I actually started my academic career as a physicist, doing my PhD in Quantum Information Theory. But while doing this I realized that I wanted to do something a bit more applied. And having had some entrepreneurial experience as well through a startup I co-founded, I decided that AI seemed both interesting from a purely academic perspective, but also very promising tool to solve some really cool real-world problems (and make some money).

So after my PhD I worked for a few years at a startup that was applying AI to business problems in a wide range of fields, for example finance and health care. While there are certainly interesting problems to be solved in these domains, I personally got more and more interested in the creative side of AI.

Eventually, in February 2019 I finally decided to quit my previous job and join my friend Nao Tokui at his company Qosmo. If you are interested in the full story of how all this unfolded (and how I also became an author and musician at the same time), I wrote about all this in detail recently.

Qosmo is a small team of creatives based in Tokyo. The core concept of the company is “Computational Creativity”, with a strong focus on AI and music (but certainly not limited to these areas).

Here I want to briefly introduce you to three of our past projects.

AI DJ

Probably Qosmo’s most famous project so far is our AI DJ Project.

Originally started in 2016, AI DJ is a musical dialogue between human and AI.

In DJing, playing “back to back” means that two DJs take turns at selecting and mixing tracks. In our case we have a human playing back to back with an AI.

Specifically, a human (usually Nao) selects a track and mixes it, then the AI takes over and selects a track and mixes it, and so on, creating a natural and continuous cooperative performance.
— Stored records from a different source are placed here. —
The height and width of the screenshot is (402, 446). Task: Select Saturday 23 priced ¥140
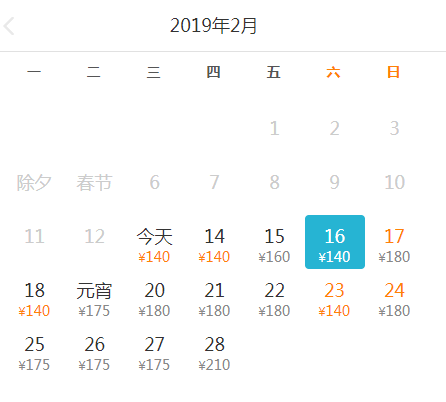334,296
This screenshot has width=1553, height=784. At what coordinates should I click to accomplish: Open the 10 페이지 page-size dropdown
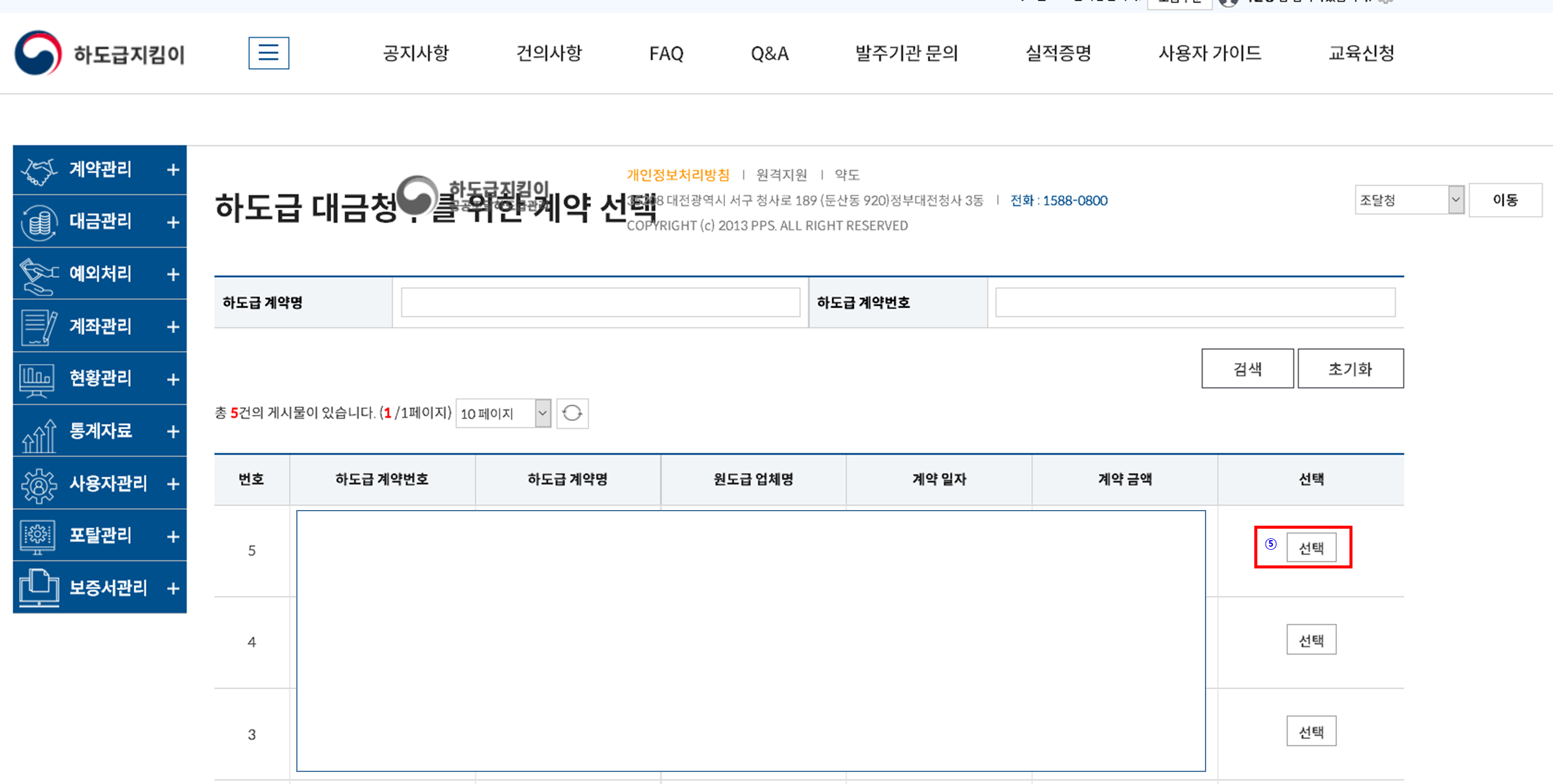coord(503,414)
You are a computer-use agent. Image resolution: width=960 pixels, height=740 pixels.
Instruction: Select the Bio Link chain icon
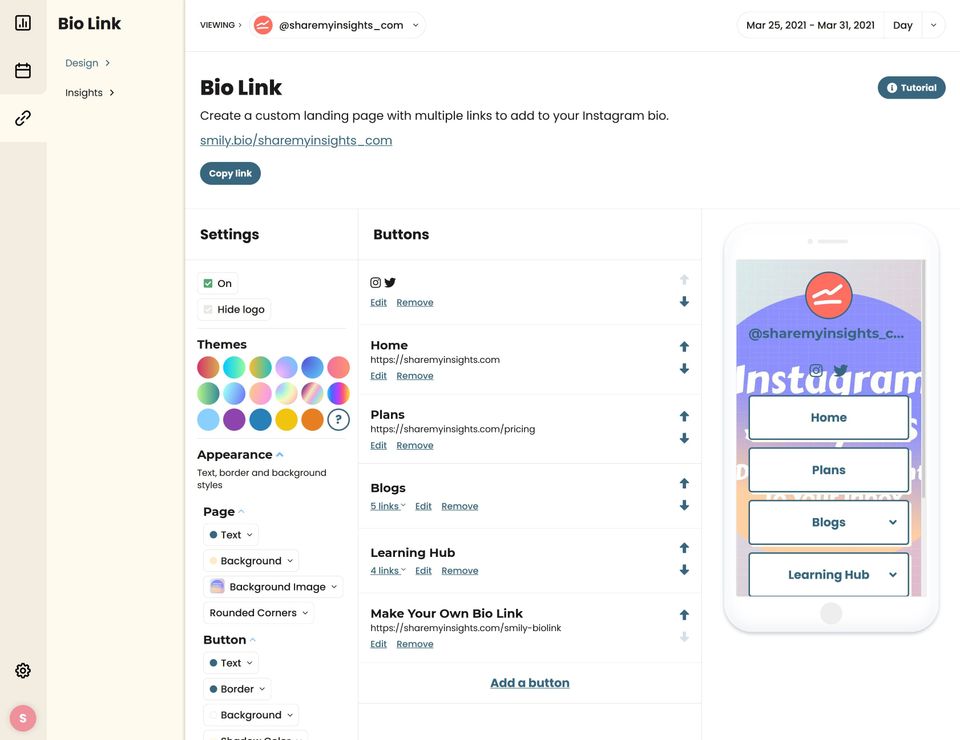point(23,118)
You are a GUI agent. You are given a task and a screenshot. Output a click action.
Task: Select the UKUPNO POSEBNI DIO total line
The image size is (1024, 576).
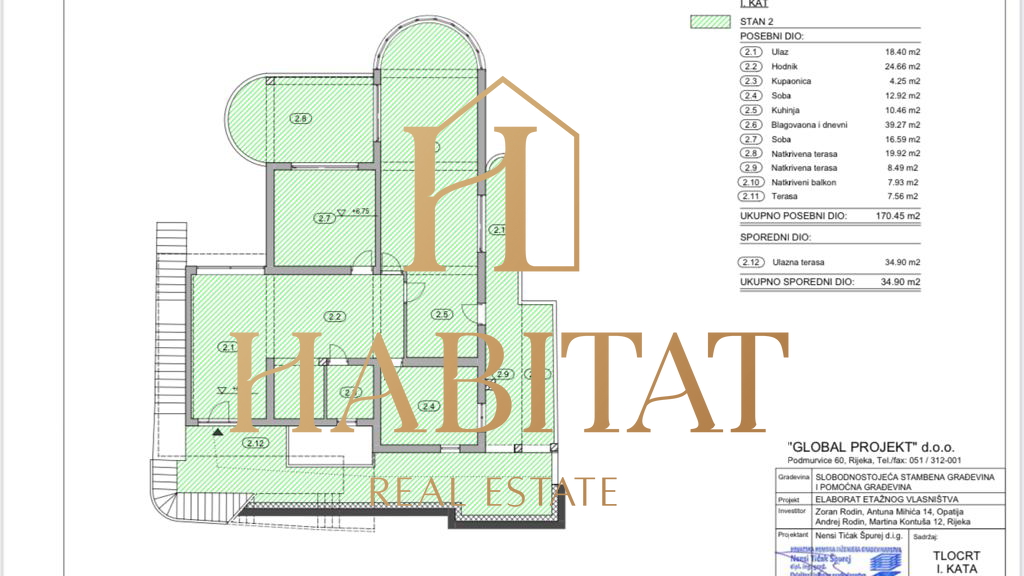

This idea of augmenting human creativity and playing with the relationship of human and machine creativity is at the heart of what we do at Qosmo. We are not particularly interested in autonomously creative machines (nor do we really believe they are possible in the near future), but rather in how humans can interact with AI and machines for creative purposes.

AI DJ consists of several independent neural networks. At the core are a system that can select a track based on the history of previously played tracks, as well as a system that can do the beat matching and mixing.

Crucially, we are not using digital audio but actual vinyl records. The AI has to learn how to physically manipulate the disc (through a tiny robot arm trained using reinforcement learning) in order to align the beats and get the tempo to match.

While the project is already several years old, we are still constantly developing the system. For example using cameras to analyze crowd behavior and trying to encourage people do dance more by adjusting the track selection to this information.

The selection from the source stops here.